こうして下地ができあがったら、いよいよCR-1を塗布する。プロが使用するCR-1は空気に触れると硬化がはじまるため、必要な分だけを小分けにして使う。空冷エンジンなど複雑な立体面に塗布する場合はエアーガンを使うが、タンクなど平滑な面へは超極細繊維クロスを使う。
CR-1が均一になるよう丁寧に塗り広げていく。乾燥する前に余剰成分を拭き取り、またCR-1を塗り広げる。この工程を3回繰り返す。塗布面には目に見えない小さな穴が無数にあり、塗り重ねることで穴を埋め、3回以上で十分な膜厚が出来あがるそうだ。
塗布と拭き取りの工程を3回繰り返したら施工終了。
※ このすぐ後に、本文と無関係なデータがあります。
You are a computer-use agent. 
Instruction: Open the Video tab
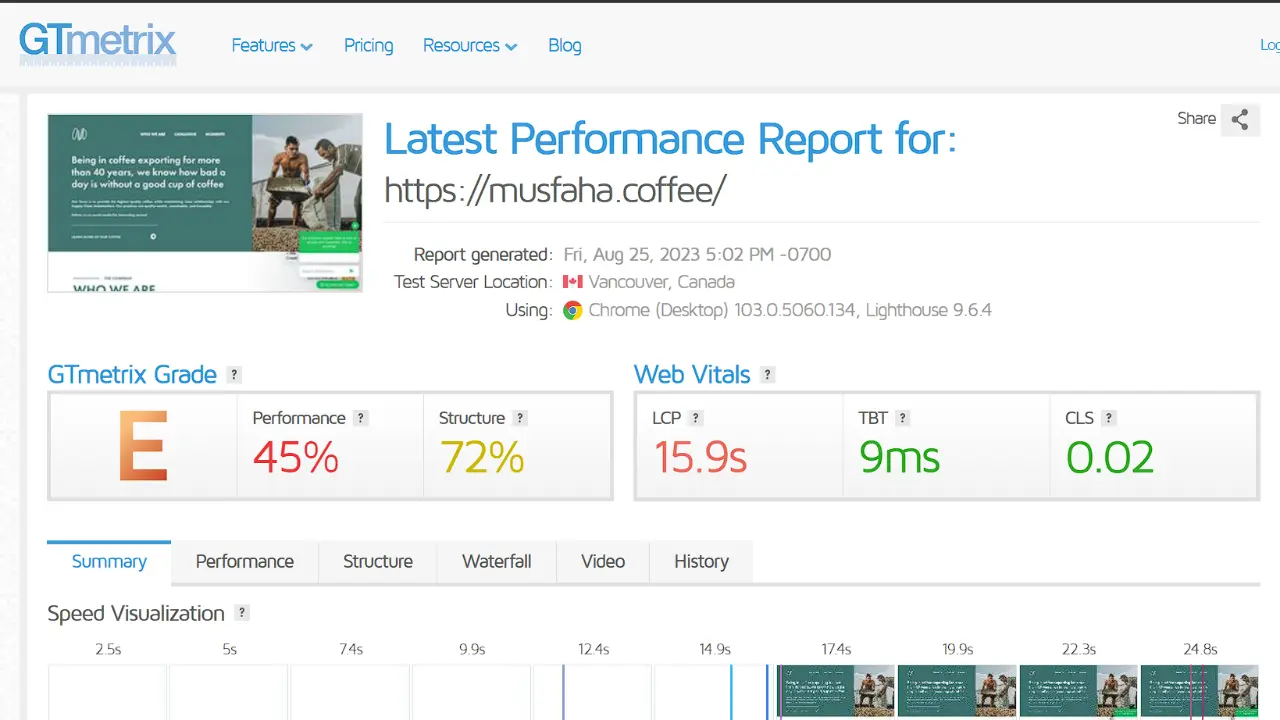pos(603,562)
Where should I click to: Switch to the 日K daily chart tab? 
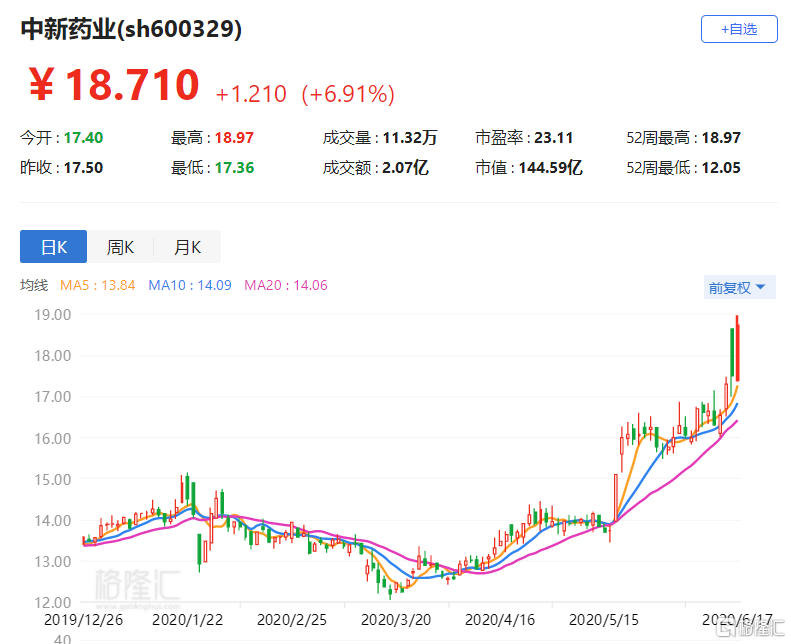tap(53, 246)
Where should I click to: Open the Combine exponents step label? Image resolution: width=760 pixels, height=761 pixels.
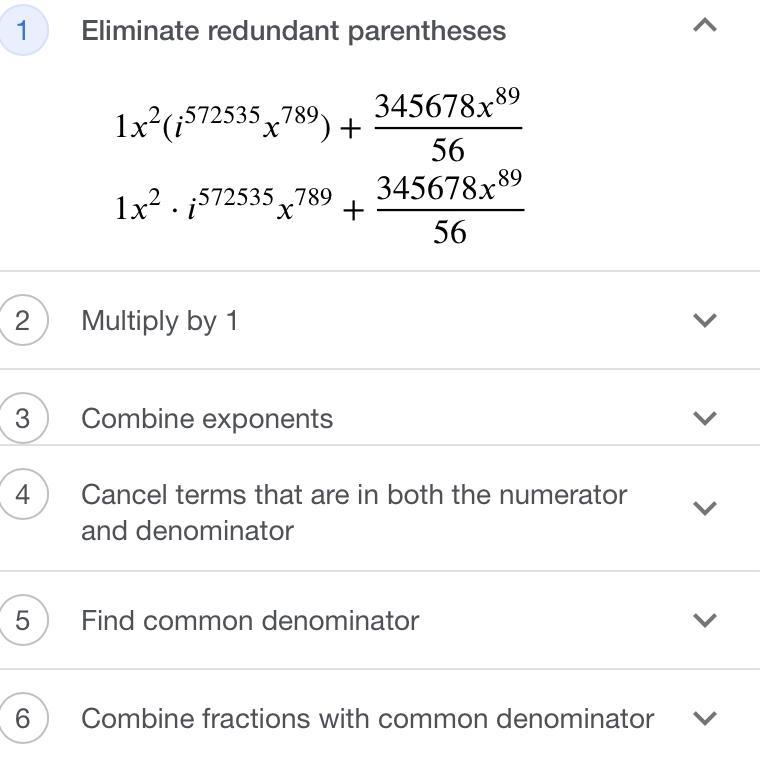[x=207, y=418]
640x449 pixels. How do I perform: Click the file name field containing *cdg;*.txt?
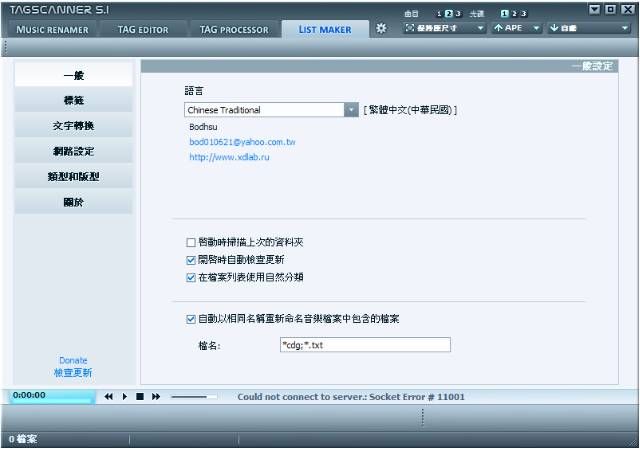[364, 345]
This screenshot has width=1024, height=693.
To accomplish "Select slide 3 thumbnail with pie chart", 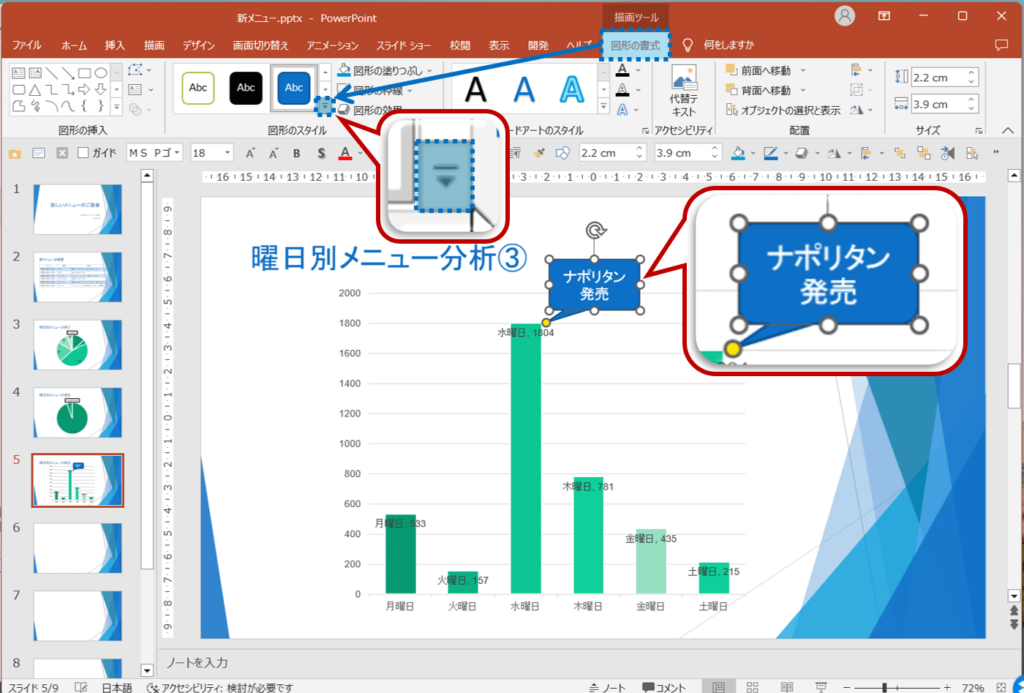I will pyautogui.click(x=78, y=345).
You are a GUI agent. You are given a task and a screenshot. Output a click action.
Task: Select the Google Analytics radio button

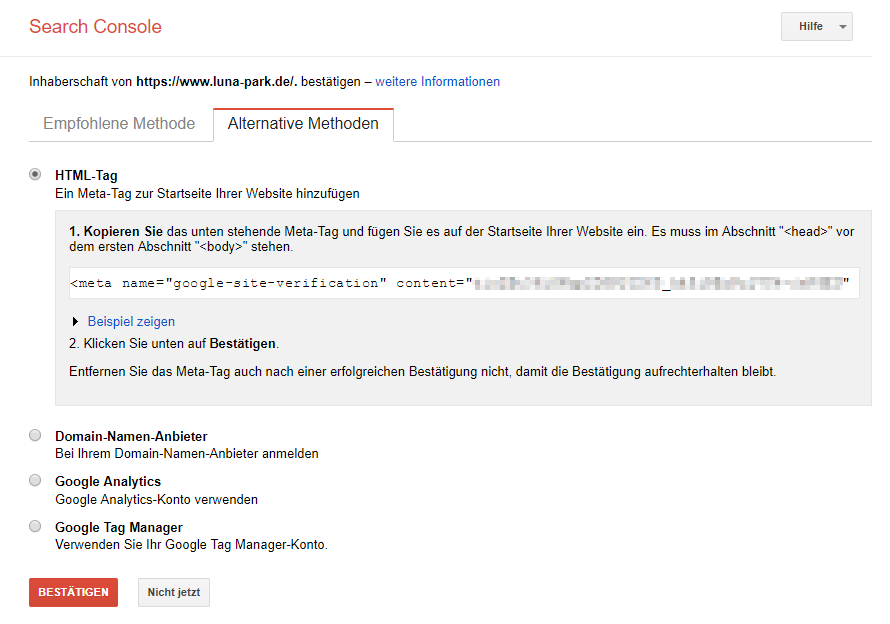(x=35, y=480)
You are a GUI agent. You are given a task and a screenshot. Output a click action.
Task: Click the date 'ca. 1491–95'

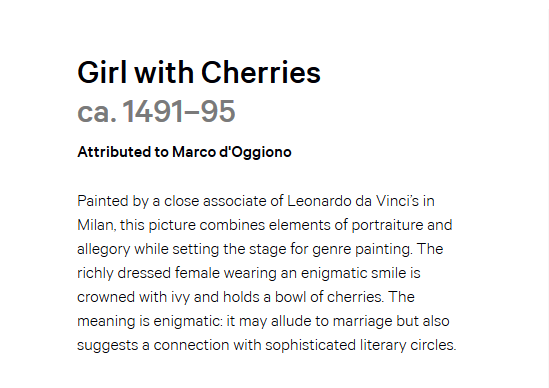pos(156,111)
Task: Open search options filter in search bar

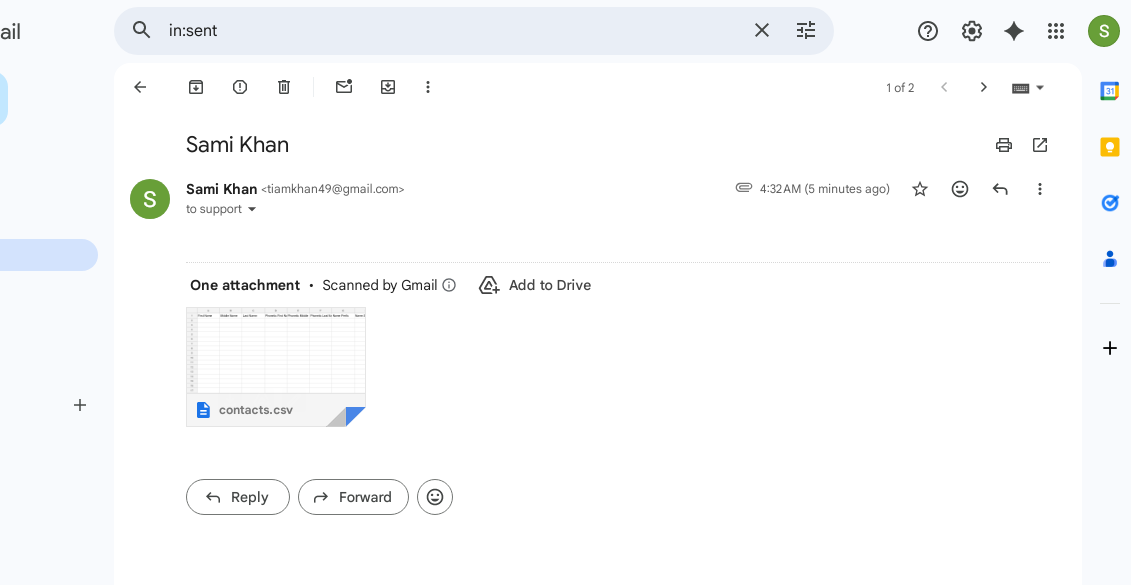Action: point(806,30)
CR-1は塗布後、90分で表面が触れられるほどまで硬化し、車両は走行可能となる。この状態でも効果はあるが、施工後およそ2週間で完全にガラス化し、性能を十分に発揮するようになる。写真のように指の背で撫でると、塗布面が滑らかなのがわかる。
施工から90分後、表面が乾燥して硬化した状態。タンク左側、写真手前がCR-1を施工した部分だ。施工部分には艶があり、ブラックメタリックの色合いが濃くなっている。磨きの効果もあるが、CR-1を施工することで表面がより均一化されている証拠である。
樹脂やゴム類など変形する素材以外なら、どんな材質に対してもCR-1は有効だ。ヘルメットへの施工ももちろん有効で、防汚効果が抜群に働く。CR-1の特徴は表面に凹凸のあるマット面(つや消し)にも有効なことで、乾燥後も素材の質感に変化をもたらさない。
ヘルメットの帽体だけではなくシールドにもCR-1は効果的。特に夏場の虫対策に最適で、小さなものなら付着を防止してくれる。付着してしまったものでも、ウエスで拭き取るか水で洗い流すだけでサッと落ちる。
CR-1の防汚効果がどのくらいかはこれを見れば一目瞭然。微細なカーボンを付着させたもので、もちろん右側が無加工、左側がCR-1施工済みだ。無加工部分は表面硬度が低いため、カーボン粒子が表面に刺さってしまうことでこのような汚れとなるのだ。
CR-1を施工すると、このような『施工証明書』が発行される。施工済み車両が事故に遭った際に損害として請求するべく保険会社に提出できるものだが、CR-1の高品質に自信があるからこそ発行できるものでもある。いわば、品質の証だ。